REININGHAUS: I can’t remember if we realized at the time what an important event the x Mal Musik zur Zeit was for the Indie scene…
MÜLLER: Well, if you just look on the Internet, it really wasn’t. There was – of course – word-of-mouth advertising. People said this and that, but we were not so connected to that whole scene. Maybe we had heard about it on “Parocktikum” [a music show by Lutz Schramm on the GDR Radio, that played indie music and dedicated itself especially to GDR-Underground music]. But that is just speculation today.
Take a break: Some Music from this concert in 1989: The Real Deal live mit WHY I’M NOT
REININGHAUS: At any rate, we got into the gig because of Ebi Fischel. He was “our” man in Berlin who took care of our performances. In Berlin there were a lot of Underground Bands, and right next door was the West – it was simply important that we played and got known in that city. And we were excited about it.
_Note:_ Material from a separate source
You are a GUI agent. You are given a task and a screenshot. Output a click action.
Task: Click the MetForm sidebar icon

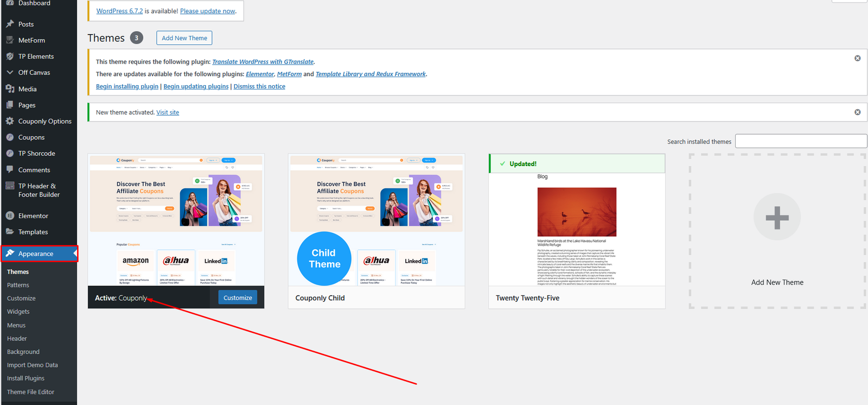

MÜLLER: Even the trip there was an experience. During the first 20 kilometers we asked ourselves why the Trabant [East German car] wasn’t moving very quickly. It was as if we were going uphill with a giant weight. Of course, we were travelling with our driver and three other people and were also pulling a small trailer. But that was not really a problem for the Trabbi (26 horsepower!). We stopped at a gas station. Somehow for us it wasn’t that big of a deal. The gas station attendant came, looked at the car, looked at us (musicians!) and thought that our handbrake was only half pulled – for some reason it had not lifted the whole way. A little pulling this way and that and all of a sudden our Trabbi took off like a cat!
REININGHAUS: Ya, that was great. Especially since back then it took a long time to get from Leipzig to Berlin. When we got there, we had to set up our instruments. It was a good venue and above all there was a good sound technician! Dieter Huth was his name. We noticed that right away at the sound check. Wasn’t so easy for both of us: it was the first time together for both of us, the mixer didn’t know our sound or even how we wanted to sound. But it all went well from the start. He was really creative – you could hear it on the recording, he worked with the right effects, without ruining the music.
MÜLLER: Cairo brought his tape deck and we still had some extra tapes from the West from the Intershop. We were always annoyed that we hadn’t recorded previous performances. This time we were going to get it right. And that was no problem for the mixer, he connected our tape deck to the mixing console. And it worked. Unfortunately there are only a couple of photos and they are somewhat blurry. Something was wrong with the camera. We really couldn’t be bothered about that at the time. We were rather naïve and careless. And today we are happy for every picture that still exists.
Another break, another Song: THE REAL DEAL performs SEE YOU
By the Wall …
REININGHAUS: After the sound check we were hungry and wanted to get something to eat. I remember that the club was rather close to the Berlin Wall. Behind us was Kreuzberg, maybe 20 meters away. But unattainable. A different planet. That was clear to us and we had grown up with it that way – the border, the Wall and everything that went with that. That whole sick shit. But when you were standing directly in front of it, it was something else. Well, on our East side, you really couldn’t get right up to the Wall. Police or Border Police came quick as lightening and you were “permitted” to show your identification. We went into the concert thinking of these impressions and feelings.
MÜLLER: We also had a song on our list about “Being free”, “Freedom” – THE LOOSE. And that was really weird to play that song directly next to the Wall.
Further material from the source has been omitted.